(EXERCISE MATERIALS begins)
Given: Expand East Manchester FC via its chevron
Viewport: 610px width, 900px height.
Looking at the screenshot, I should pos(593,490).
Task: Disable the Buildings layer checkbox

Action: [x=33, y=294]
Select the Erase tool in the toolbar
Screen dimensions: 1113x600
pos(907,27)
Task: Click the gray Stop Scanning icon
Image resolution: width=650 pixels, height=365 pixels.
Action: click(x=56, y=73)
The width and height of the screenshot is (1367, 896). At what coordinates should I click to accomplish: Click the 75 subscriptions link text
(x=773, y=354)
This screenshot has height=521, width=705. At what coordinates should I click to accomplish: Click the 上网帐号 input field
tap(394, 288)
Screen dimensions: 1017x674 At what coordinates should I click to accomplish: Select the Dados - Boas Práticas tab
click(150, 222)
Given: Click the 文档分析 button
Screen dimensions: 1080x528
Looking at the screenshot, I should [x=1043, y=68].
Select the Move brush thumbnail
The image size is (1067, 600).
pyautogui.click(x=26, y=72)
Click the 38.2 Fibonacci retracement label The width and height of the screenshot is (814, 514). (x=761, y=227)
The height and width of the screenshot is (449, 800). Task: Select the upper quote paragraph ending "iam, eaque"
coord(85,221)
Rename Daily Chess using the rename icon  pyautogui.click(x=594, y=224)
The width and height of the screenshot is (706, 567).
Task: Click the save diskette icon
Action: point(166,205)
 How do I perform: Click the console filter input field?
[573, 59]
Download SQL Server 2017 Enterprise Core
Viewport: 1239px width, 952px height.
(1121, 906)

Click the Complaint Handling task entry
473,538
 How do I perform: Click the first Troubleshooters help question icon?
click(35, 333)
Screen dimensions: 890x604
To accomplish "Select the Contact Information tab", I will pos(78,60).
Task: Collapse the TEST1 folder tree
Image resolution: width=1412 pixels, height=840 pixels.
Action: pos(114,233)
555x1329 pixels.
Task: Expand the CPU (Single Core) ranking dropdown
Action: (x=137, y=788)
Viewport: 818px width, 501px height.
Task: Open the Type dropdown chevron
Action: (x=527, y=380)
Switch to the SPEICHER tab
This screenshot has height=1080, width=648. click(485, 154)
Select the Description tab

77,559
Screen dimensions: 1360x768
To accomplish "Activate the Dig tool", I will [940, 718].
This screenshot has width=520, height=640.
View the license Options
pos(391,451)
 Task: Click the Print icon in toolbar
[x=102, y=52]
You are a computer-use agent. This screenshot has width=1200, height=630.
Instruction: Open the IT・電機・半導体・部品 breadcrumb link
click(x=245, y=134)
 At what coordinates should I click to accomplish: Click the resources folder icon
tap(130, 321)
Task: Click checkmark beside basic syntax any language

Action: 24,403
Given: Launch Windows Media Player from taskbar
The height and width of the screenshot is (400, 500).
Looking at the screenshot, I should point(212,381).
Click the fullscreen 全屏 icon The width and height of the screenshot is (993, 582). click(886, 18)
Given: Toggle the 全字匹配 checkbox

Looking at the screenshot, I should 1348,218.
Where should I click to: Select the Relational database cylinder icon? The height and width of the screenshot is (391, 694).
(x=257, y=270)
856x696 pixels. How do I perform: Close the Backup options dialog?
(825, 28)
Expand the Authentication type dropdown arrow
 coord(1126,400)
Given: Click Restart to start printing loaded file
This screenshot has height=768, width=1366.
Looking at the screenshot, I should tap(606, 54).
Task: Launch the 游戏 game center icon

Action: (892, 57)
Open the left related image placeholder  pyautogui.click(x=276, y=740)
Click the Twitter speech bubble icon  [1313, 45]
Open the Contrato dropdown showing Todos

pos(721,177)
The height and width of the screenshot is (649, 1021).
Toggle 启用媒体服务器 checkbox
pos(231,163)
(EXERCISE MATERIALS ends)
YOUR TASK >>
Copy out every line of the listing that includes the string "will".

EXERCISE RESULT >>
To accomplish "Select the Contact Information tab", I will pos(78,60).
To accomplish "Activate the Dig tool", I will [940, 718].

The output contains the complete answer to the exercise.